### SUPPLIED RECORDS
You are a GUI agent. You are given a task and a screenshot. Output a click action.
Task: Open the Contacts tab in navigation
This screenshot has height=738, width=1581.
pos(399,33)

* * *

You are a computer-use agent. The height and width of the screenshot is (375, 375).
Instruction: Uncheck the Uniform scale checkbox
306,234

...

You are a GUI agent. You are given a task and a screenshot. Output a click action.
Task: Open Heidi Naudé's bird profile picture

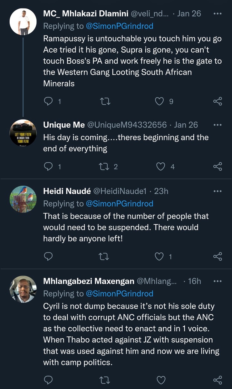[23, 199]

### WORK TO COMPLETE
Pick out and copy every line in the entries above that contains the word "height". Case counts.

### THE RESULT
This screenshot has height=738, width=1581.
You are a computer-use agent. The height and width of the screenshot is (375, 375).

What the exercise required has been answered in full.